2. A payer’s PSP which is reachable for a national direct debit under a payment scheme shall be reachable, in accordance with the rules of a Union-wide payment scheme, for direct debits initiated by a payee through a PSP located in any Member State.
3. Paragraph 2 shall apply only to direct debits which are available to consumers as payers under the payment scheme.’
10. Article 9 of Regulation No 260/2012, entitled ‘Payment accessibility’, states:
‘1. A payer making a credit transfer to a payee holding a payment account located within the Union shall not specify the Member State in which that payment account is to be located, provided that the payment account is reachable in accordance with Article 3.
2. A payee accepting a credit transfer or using a direct debit to collect funds from a payer holding a payment account located within the Union shall not specify the Member State in which that payment account is to be located, provided that the payment account is reachable in accordance with Article 3.’
11. Article 77 of Directive (EU) 2015/2366, (15) entitled ‘Requests for refunds for payment transactions initiated by or through a payee’, provides, in paragraph 1:
‘Member States shall ensure that the payer can request the refund referred to in Article 76 of an authorised payment transaction initiated by or through a payee for a period of 8 weeks from the date on which the funds were debited.’
12. Regulation (EU) 2018/302, (16) which is applicable since 3 December 2018, provides in its Article 5, headed ‘Non-discrimination for reasons related to payment’, as follows:
‘1. A trader shall not, within the range of means of payment accepted by the trader, apply, for reasons related to a customer’s nationality, place of residence or place of establishment, the location of the payment account, the place of establishment of the payment service provider or the place of issue of the payment instrument within the Union, different conditions for a payment transaction, where:
(a) the payment transaction is made through an electronic transaction by credit transfer, direct debit or a card-based payment instrument within the same payment brand and category;
(b) authentication requirements are fulfilled pursuant to Directive (EU) 2015/2366; and
(c) the payment transactions are in a currency that the trader accepts.

RECORDS FOR THIS TASK:
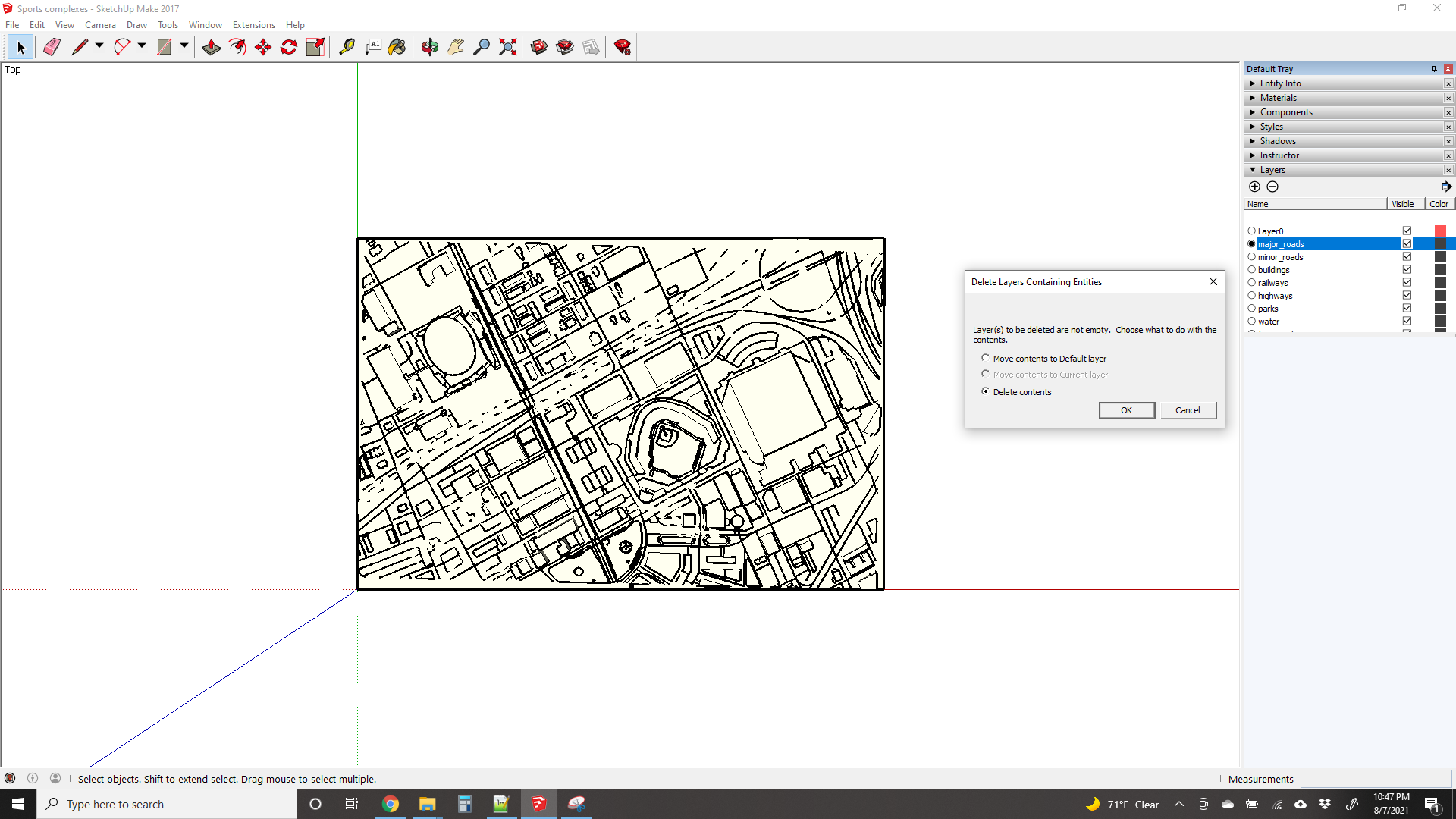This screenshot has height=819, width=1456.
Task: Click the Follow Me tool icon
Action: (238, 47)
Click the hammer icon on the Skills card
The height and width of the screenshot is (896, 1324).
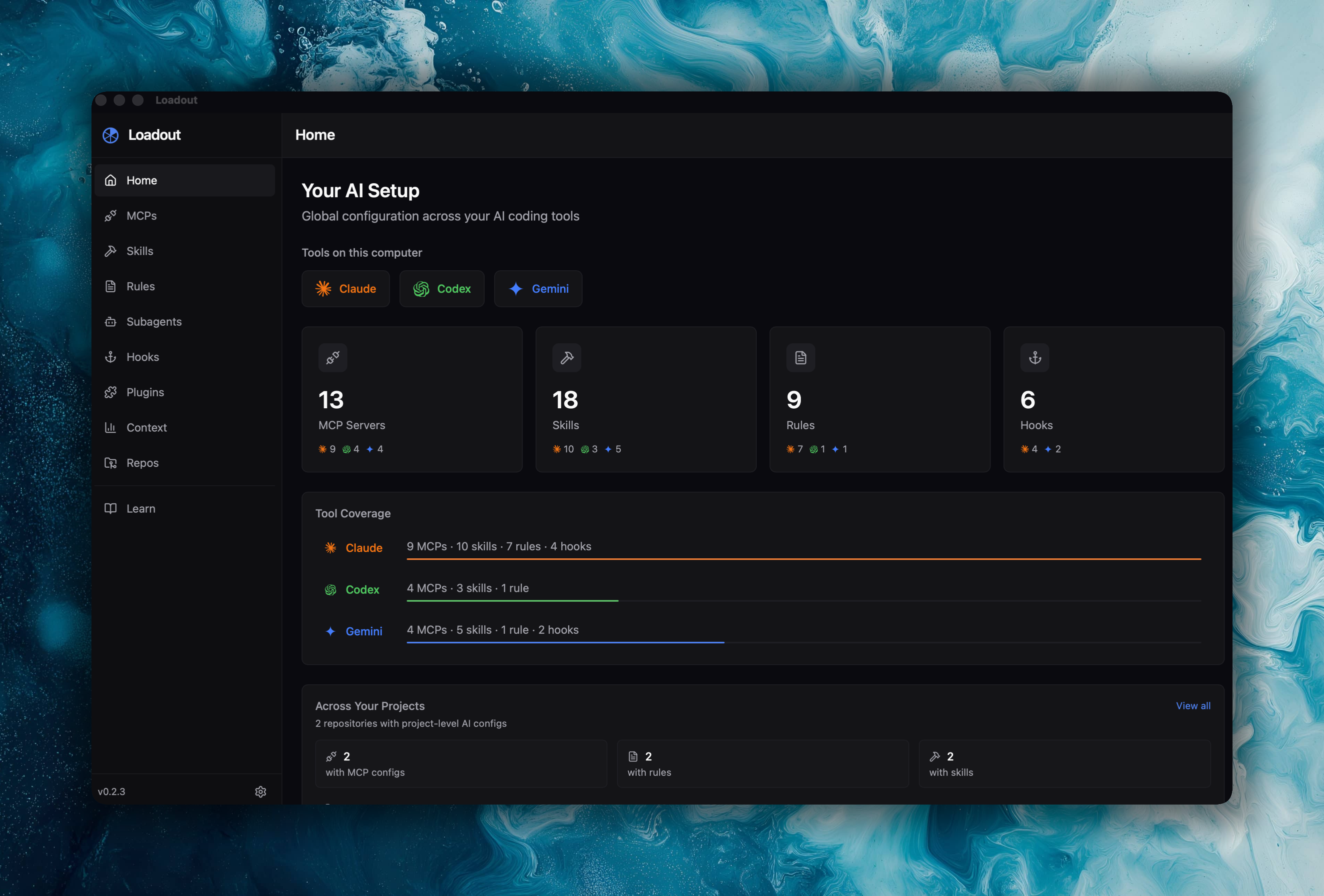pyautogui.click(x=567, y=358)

TO BE DONE:
1) Name every legislative act that the excerpt on EU payment rules cites, listing each one only once.
2) Convert the lines of the entries into a JSON list of strings, with one string per line and blank lines omitted. Leave the pictures out of the answer.

WRITTEN ANSWERS:
1)
- Regulation No 260/2012
- Directive (EU) 2015/2366
- Regulation (EU) 2018/302

2)
[
  "This screenshot has height=819, width=1456.",
  "Task: Click the Follow Me tool icon",
  "Action: (238, 47)",
  "Click the hammer icon on the Skills card",
  "The height and width of the screenshot is (896, 1324).",
  "pyautogui.click(x=567, y=358)"
]